**Task description**
What the task requires is each entry, restated exactly.

------ Exercise input

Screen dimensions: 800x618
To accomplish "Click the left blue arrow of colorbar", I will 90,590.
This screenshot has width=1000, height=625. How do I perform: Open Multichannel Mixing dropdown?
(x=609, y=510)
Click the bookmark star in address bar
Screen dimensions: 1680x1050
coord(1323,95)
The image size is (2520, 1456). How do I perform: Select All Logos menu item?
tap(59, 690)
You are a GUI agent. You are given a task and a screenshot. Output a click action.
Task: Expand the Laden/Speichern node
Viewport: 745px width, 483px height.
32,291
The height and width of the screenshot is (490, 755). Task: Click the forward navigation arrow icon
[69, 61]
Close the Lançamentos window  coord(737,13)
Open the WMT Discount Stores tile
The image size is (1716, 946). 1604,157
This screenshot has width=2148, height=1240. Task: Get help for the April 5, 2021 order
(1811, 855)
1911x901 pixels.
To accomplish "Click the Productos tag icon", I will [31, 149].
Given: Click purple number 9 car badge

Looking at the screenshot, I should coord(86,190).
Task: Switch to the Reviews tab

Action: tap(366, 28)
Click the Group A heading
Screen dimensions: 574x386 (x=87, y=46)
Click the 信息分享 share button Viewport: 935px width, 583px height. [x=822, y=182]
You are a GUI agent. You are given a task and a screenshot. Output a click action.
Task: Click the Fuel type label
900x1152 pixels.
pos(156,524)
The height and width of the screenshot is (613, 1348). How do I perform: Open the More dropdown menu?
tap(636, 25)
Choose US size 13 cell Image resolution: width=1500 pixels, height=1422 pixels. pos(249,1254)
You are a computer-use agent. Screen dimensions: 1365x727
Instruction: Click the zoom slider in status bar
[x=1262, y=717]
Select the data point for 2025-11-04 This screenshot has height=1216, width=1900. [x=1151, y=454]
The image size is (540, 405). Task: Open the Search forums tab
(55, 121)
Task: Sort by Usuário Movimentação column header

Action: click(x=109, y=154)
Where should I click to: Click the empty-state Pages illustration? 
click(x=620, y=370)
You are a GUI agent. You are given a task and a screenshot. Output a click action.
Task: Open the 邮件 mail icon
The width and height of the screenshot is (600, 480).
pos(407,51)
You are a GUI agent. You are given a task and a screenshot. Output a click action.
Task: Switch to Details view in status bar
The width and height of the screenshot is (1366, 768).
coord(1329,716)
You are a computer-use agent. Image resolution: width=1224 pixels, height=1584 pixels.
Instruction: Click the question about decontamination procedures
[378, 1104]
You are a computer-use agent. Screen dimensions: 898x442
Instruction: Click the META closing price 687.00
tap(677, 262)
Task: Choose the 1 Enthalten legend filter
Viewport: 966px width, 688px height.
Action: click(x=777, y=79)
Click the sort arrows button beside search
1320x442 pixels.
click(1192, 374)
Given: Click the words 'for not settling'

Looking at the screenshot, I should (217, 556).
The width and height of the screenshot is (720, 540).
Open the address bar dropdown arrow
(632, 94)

------------

**Written response**
Screen dimensions: 800x618
To accomplish "Click the left blue arrow of colorbar", I will 90,590.
This screenshot has width=1000, height=625. How do I perform: Open Multichannel Mixing dropdown?
(x=609, y=510)
Click the bookmark star in address bar
Screen dimensions: 1680x1050
coord(1323,95)
The image size is (2520, 1456). How do I perform: Select All Logos menu item?
tap(59, 690)
You are a GUI agent. You are given a task and a screenshot. Output a click action.
Task: Expand the Laden/Speichern node
Viewport: 745px width, 483px height.
32,291
The height and width of the screenshot is (490, 755). Task: Click the forward navigation arrow icon
[69, 61]
Close the Lançamentos window  coord(737,13)
Open the WMT Discount Stores tile
The image size is (1716, 946). 1604,157
This screenshot has width=2148, height=1240. Task: Get help for the April 5, 2021 order
(1811, 855)
1911x901 pixels.
To accomplish "Click the Productos tag icon", I will [31, 149].
Given: Click purple number 9 car badge

Looking at the screenshot, I should coord(86,190).
Task: Switch to the Reviews tab

Action: tap(366, 28)
Click the Group A heading
Screen dimensions: 574x386 (x=87, y=46)
Click the 信息分享 share button Viewport: 935px width, 583px height. [x=822, y=182]
You are a GUI agent. You are given a task and a screenshot. Output a click action.
Task: Click the Fuel type label
900x1152 pixels.
pos(156,524)
The height and width of the screenshot is (613, 1348). How do I perform: Open the More dropdown menu?
tap(636, 25)
Choose US size 13 cell Image resolution: width=1500 pixels, height=1422 pixels. pos(249,1254)
You are a computer-use agent. Screen dimensions: 1365x727
Instruction: Click the zoom slider in status bar
[x=1262, y=717]
Select the data point for 2025-11-04 This screenshot has height=1216, width=1900. [x=1151, y=454]
The image size is (540, 405). Task: Open the Search forums tab
(55, 121)
Task: Sort by Usuário Movimentação column header

Action: click(x=109, y=154)
Where should I click to: Click the empty-state Pages illustration? 
click(x=620, y=370)
You are a GUI agent. You are given a task and a screenshot. Output a click action.
Task: Open the 邮件 mail icon
The width and height of the screenshot is (600, 480).
pos(407,51)
You are a GUI agent. You are given a task and a screenshot. Output a click action.
Task: Switch to Details view in status bar
The width and height of the screenshot is (1366, 768).
coord(1329,716)
You are a computer-use agent. Image resolution: width=1224 pixels, height=1584 pixels.
Instruction: Click the question about decontamination procedures
[378, 1104]
You are a computer-use agent. Screen dimensions: 898x442
Instruction: Click the META closing price 687.00
tap(677, 262)
Task: Choose the 1 Enthalten legend filter
Viewport: 966px width, 688px height.
Action: click(x=777, y=79)
Click the sort arrows button beside search
1320x442 pixels.
click(1192, 374)
Given: Click the words 'for not settling'

Looking at the screenshot, I should (217, 556).
The width and height of the screenshot is (720, 540).
Open the address bar dropdown arrow
(632, 94)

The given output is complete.